** start of Material shown **
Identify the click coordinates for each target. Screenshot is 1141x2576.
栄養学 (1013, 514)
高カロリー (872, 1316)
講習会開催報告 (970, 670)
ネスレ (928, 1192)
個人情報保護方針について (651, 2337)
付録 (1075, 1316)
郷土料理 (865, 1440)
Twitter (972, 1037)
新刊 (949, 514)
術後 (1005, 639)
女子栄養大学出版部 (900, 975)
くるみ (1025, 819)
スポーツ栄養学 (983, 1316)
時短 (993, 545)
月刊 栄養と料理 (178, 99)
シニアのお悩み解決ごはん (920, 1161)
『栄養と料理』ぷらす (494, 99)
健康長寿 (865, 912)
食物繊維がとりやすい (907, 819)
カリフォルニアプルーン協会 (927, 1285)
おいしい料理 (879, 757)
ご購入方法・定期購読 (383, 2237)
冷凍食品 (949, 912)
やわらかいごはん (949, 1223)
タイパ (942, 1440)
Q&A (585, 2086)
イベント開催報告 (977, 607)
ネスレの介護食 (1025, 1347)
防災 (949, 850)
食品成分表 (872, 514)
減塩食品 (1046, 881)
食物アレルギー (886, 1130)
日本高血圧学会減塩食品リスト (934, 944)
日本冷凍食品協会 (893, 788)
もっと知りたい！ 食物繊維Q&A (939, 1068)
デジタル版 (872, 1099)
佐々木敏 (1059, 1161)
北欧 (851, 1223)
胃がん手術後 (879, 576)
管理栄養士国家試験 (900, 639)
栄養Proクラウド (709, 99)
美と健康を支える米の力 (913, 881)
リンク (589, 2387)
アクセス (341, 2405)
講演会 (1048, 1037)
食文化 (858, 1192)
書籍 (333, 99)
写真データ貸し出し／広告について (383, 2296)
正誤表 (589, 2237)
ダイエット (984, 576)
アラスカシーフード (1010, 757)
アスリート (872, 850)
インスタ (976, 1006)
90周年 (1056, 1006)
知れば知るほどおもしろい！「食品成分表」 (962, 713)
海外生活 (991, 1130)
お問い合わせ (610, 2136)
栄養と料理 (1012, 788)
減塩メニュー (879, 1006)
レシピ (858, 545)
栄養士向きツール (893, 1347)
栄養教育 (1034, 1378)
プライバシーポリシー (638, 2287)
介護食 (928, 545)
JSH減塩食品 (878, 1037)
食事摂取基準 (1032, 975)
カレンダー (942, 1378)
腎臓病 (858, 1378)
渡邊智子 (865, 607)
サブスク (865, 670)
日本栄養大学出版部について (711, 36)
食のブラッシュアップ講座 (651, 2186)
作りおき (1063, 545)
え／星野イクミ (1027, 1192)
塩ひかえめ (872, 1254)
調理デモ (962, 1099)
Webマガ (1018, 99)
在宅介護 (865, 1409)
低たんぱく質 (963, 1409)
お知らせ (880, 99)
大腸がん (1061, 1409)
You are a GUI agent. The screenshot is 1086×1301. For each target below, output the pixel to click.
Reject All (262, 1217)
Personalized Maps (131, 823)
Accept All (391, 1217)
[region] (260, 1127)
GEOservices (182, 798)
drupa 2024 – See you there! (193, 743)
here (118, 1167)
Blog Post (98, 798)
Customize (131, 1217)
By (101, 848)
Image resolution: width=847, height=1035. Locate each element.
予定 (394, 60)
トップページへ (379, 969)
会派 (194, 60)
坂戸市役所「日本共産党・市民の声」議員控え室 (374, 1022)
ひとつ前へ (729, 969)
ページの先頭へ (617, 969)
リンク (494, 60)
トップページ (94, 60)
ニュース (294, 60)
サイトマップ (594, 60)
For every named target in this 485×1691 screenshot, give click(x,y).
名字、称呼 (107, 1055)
** end of Material shown **
What is asked: Rewrite the entries from the line containing "You are a GUI" through the last line of the entries, inclusive, swapping "Reject All" for "Decline All" and keeping everything else the same.

Response:
You are a GUI agent. The screenshot is 1086×1301. For each target below, output the pixel to click.
Decline All (262, 1217)
Personalized Maps (131, 823)
Accept All (391, 1217)
[region] (260, 1127)
GEOservices (182, 798)
drupa 2024 – See you there! (193, 743)
here (118, 1167)
Blog Post (98, 798)
Customize (131, 1217)
By (101, 848)
Image resolution: width=847, height=1035. Locate each element.
予定 (394, 60)
トップページへ (379, 969)
会派 (194, 60)
坂戸市役所「日本共産党・市民の声」議員控え室 (374, 1022)
ひとつ前へ (729, 969)
ページの先頭へ (617, 969)
リンク (494, 60)
トップページ (94, 60)
ニュース (294, 60)
サイトマップ (594, 60)
For every named target in this 485×1691 screenshot, give click(x,y).
名字、称呼 (107, 1055)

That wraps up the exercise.